I have literally been on the hunt for the instant Egg Custard Pudding Mix forever so I cannot even describe to you how excited I was when I came across it at the store the other day (I ended up buying four!). Another rarity in the grocery stores where I live is the white chocolate pudding mix, which I think I managed to find once and I made my White Chocolate Chip Pudding Cookies recipe with it. But it must have been my lucky day because I also managed to find that instant pudding mix as well! I’m not exactly sure what I plan to make with the white chocolate yet but I’ve had this plan to make chocolate chip cookies with the instant custard mix for quite some time now. However, if like me, you can’t seem to find this particular mix, the vanilla (which is literally available everywhere) or really any other flavor will do just fine!

Boston Cream Pie Cookies

Adapted from All Recipes

  • 2 1/4 cups all-purpose flour
  • 1 teaspoon baking soda
  • 1 cup butter, softened
  • 3/4 cup packed brown sugar
  • 1/4 cup granulated sugar
  • 1 (3.4 ounce) instant custard pudding mix
  • 1 teaspoon vanilla extract
  • 2 large eggs
  • 1 (12 ounce) package semi-sweet chocolate chips
  1. Preheat oven to 350 degrees F
  2. Combine the flour and baking soda. Set aside
  3. Mix the butter, brown sugar, white sugar, pudding mix, and vanilla. Beat until creamy. Add the eggs and mix well. Gradually stir in the flour mixture. Stir in the chocolate chips. Drop from teaspoon onto ungreased cookie sheets about 1 inch apart
  4. Bake at 350 degrees F for 8 to 10 minutes

Pre-baked. The original recipe calls for baking them at 375°, but my first batch came out too crispy on the bottom. Cookies should be baked at 350° and that’s that!

| Provided data |
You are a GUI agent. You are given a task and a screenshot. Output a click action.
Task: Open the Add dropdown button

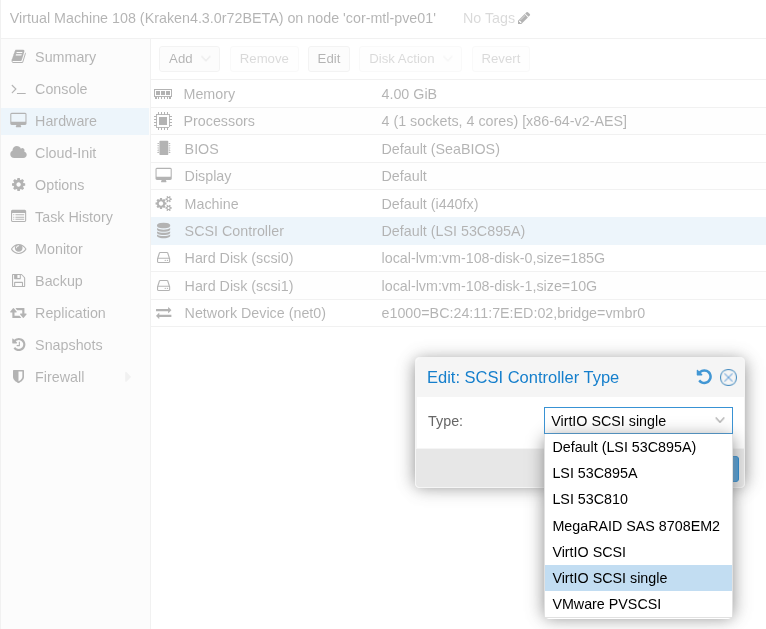(189, 59)
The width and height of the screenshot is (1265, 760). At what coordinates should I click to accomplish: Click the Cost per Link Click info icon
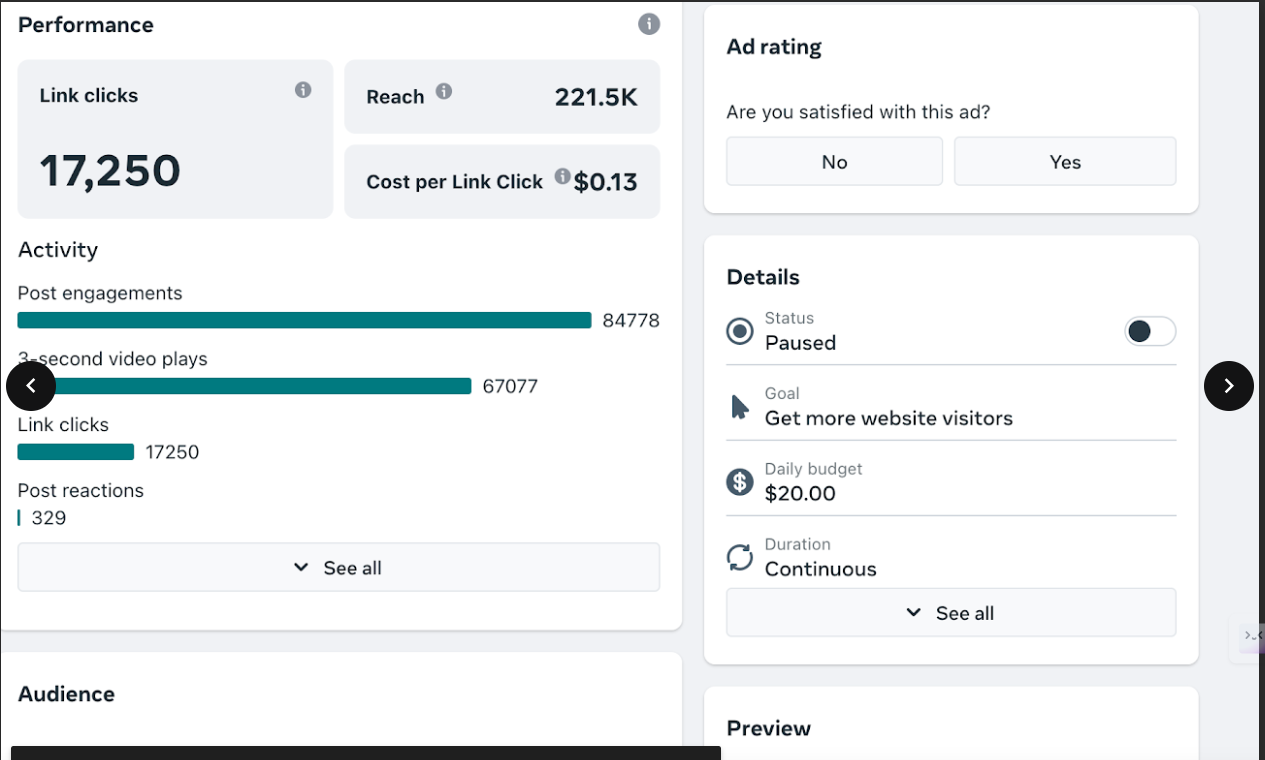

| What to do |
Answer these questions from the cookie recipe above.
1. How many boxes of the instant Egg Custard Pudding Mix did the writer buy?
2. How far apart should the dough be dropped onto the cookie sheets?
3. What baking temperature does the original recipe call for?

| Task result |
1. Four
2. About 1 inch apart
3. 375°